(Stored data entries)
------------------------------------------------------------

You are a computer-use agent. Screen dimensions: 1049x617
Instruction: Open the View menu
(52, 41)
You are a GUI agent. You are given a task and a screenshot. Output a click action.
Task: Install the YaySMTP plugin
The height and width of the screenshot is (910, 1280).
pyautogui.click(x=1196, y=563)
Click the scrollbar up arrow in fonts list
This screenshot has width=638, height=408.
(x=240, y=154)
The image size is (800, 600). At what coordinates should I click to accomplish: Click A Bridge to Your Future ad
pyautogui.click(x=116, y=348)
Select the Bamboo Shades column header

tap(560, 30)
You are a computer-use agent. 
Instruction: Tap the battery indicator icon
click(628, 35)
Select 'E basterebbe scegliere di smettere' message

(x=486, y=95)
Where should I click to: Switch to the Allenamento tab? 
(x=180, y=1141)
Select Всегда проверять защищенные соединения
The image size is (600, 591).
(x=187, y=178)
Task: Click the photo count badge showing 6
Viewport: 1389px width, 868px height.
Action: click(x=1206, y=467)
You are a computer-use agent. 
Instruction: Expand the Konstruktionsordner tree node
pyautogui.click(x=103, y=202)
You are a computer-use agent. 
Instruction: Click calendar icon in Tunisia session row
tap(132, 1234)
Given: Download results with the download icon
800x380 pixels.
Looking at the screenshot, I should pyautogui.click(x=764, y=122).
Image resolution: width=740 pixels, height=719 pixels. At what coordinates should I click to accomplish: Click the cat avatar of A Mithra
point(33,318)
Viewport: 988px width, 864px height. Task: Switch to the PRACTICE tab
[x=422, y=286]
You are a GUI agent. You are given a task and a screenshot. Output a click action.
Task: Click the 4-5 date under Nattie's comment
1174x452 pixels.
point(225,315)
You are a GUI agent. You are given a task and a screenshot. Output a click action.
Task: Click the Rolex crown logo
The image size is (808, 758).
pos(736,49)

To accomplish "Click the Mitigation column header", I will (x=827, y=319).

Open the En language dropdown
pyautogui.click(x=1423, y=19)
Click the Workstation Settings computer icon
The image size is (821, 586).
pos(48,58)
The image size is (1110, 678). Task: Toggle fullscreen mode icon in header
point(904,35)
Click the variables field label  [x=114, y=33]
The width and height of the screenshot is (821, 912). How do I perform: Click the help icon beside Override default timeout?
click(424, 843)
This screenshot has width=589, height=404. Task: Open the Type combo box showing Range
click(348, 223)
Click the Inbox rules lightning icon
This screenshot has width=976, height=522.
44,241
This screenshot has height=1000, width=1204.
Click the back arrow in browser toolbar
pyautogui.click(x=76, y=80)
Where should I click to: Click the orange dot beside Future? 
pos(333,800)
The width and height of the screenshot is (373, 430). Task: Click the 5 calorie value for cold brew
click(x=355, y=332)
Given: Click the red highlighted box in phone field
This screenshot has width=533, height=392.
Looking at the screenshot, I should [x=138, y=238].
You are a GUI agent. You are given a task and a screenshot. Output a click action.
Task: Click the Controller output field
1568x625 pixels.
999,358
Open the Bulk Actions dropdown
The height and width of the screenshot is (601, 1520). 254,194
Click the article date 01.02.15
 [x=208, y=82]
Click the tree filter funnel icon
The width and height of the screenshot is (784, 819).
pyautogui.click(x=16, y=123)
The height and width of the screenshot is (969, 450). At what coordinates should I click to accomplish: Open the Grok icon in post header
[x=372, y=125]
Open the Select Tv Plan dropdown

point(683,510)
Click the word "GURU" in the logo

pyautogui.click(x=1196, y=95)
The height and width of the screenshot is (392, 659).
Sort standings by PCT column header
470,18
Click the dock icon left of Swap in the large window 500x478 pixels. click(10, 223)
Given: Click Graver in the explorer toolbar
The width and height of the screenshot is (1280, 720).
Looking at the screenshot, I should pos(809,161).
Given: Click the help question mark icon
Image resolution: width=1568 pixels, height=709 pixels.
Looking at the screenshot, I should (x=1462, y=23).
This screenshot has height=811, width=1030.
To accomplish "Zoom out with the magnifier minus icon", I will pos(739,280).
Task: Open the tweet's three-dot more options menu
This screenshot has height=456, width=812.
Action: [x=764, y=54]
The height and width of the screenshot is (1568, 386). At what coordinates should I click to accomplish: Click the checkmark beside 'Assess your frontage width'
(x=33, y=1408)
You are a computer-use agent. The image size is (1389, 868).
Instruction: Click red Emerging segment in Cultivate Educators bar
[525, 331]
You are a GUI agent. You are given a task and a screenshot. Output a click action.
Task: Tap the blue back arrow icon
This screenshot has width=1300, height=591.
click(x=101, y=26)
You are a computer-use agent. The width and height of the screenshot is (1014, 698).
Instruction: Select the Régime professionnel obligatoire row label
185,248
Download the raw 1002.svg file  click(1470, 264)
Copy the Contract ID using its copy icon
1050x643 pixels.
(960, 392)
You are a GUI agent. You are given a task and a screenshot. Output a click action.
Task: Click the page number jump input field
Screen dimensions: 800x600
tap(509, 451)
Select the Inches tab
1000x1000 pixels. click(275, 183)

------------------------------------------------------------

Your answer should be the data above, retyped exactly.

You are a computer-use agent. Screen dimensions: 1049x617
Instruction: Open the View menu
(52, 41)
You are a GUI agent. You are given a task and a screenshot. Output a click action.
Task: Install the YaySMTP plugin
The height and width of the screenshot is (910, 1280).
pyautogui.click(x=1196, y=563)
Click the scrollbar up arrow in fonts list
This screenshot has width=638, height=408.
(x=240, y=154)
The image size is (800, 600). At what coordinates should I click to accomplish: Click A Bridge to Your Future ad
pyautogui.click(x=116, y=348)
Select the Bamboo Shades column header

tap(560, 30)
You are a computer-use agent. 
Instruction: Tap the battery indicator icon
click(628, 35)
Select 'E basterebbe scegliere di smettere' message

(x=486, y=95)
Where should I click to: Switch to the Allenamento tab? 
(x=180, y=1141)
Select Всегда проверять защищенные соединения
The image size is (600, 591).
(x=187, y=178)
Task: Click the photo count badge showing 6
Viewport: 1389px width, 868px height.
Action: click(x=1206, y=467)
You are a computer-use agent. 
Instruction: Expand the Konstruktionsordner tree node
pyautogui.click(x=103, y=202)
You are a computer-use agent. 
Instruction: Click calendar icon in Tunisia session row
tap(132, 1234)
Given: Download results with the download icon
800x380 pixels.
Looking at the screenshot, I should pyautogui.click(x=764, y=122).
Image resolution: width=740 pixels, height=719 pixels. At what coordinates should I click to accomplish: Click the cat avatar of A Mithra
point(33,318)
Viewport: 988px width, 864px height. Task: Switch to the PRACTICE tab
[x=422, y=286]
You are a GUI agent. You are given a task and a screenshot. Output a click action.
Task: Click the 4-5 date under Nattie's comment
1174x452 pixels.
point(225,315)
You are a GUI agent. You are given a task and a screenshot. Output a click action.
Task: Click the Rolex crown logo
The image size is (808, 758).
pos(736,49)

To accomplish "Click the Mitigation column header", I will (x=827, y=319).

Open the En language dropdown
pyautogui.click(x=1423, y=19)
Click the Workstation Settings computer icon
The image size is (821, 586).
pos(48,58)
The image size is (1110, 678). Task: Toggle fullscreen mode icon in header
point(904,35)
Click the variables field label  [x=114, y=33]
The width and height of the screenshot is (821, 912). How do I perform: Click the help icon beside Override default timeout?
click(424, 843)
This screenshot has width=589, height=404. Task: Open the Type combo box showing Range
click(348, 223)
Click the Inbox rules lightning icon
This screenshot has width=976, height=522.
44,241
This screenshot has height=1000, width=1204.
Click the back arrow in browser toolbar
pyautogui.click(x=76, y=80)
Where should I click to: Click the orange dot beside Future? 
pos(333,800)
The width and height of the screenshot is (373, 430). Task: Click the 5 calorie value for cold brew
click(x=355, y=332)
Given: Click the red highlighted box in phone field
This screenshot has width=533, height=392.
Looking at the screenshot, I should [x=138, y=238].
You are a GUI agent. You are given a task and a screenshot. Output a click action.
Task: Click the Controller output field
1568x625 pixels.
999,358
Open the Bulk Actions dropdown
The height and width of the screenshot is (601, 1520). 254,194
Click the article date 01.02.15
 [x=208, y=82]
Click the tree filter funnel icon
The width and height of the screenshot is (784, 819).
pyautogui.click(x=16, y=123)
The height and width of the screenshot is (969, 450). At what coordinates should I click to accomplish: Open the Grok icon in post header
[x=372, y=125]
Open the Select Tv Plan dropdown

point(683,510)
Click the word "GURU" in the logo

pyautogui.click(x=1196, y=95)
The height and width of the screenshot is (392, 659).
Sort standings by PCT column header
470,18
Click the dock icon left of Swap in the large window 500x478 pixels. click(10, 223)
Given: Click Graver in the explorer toolbar
The width and height of the screenshot is (1280, 720).
Looking at the screenshot, I should pos(809,161).
Given: Click the help question mark icon
Image resolution: width=1568 pixels, height=709 pixels.
Looking at the screenshot, I should (x=1462, y=23).
This screenshot has height=811, width=1030.
To accomplish "Zoom out with the magnifier minus icon", I will pos(739,280).
Task: Open the tweet's three-dot more options menu
This screenshot has height=456, width=812.
Action: [x=764, y=54]
The height and width of the screenshot is (1568, 386). At what coordinates should I click to accomplish: Click the checkmark beside 'Assess your frontage width'
(x=33, y=1408)
You are a computer-use agent. The image size is (1389, 868).
Instruction: Click red Emerging segment in Cultivate Educators bar
[525, 331]
You are a GUI agent. You are given a task and a screenshot. Output a click action.
Task: Tap the blue back arrow icon
This screenshot has width=1300, height=591.
click(x=101, y=26)
You are a computer-use agent. The width and height of the screenshot is (1014, 698).
Instruction: Select the Régime professionnel obligatoire row label
185,248
Download the raw 1002.svg file  click(1470, 264)
Copy the Contract ID using its copy icon
1050x643 pixels.
(960, 392)
You are a GUI agent. You are given a task and a screenshot. Output a click action.
Task: Click the page number jump input field
Screen dimensions: 800x600
tap(509, 451)
Select the Inches tab
1000x1000 pixels. click(275, 183)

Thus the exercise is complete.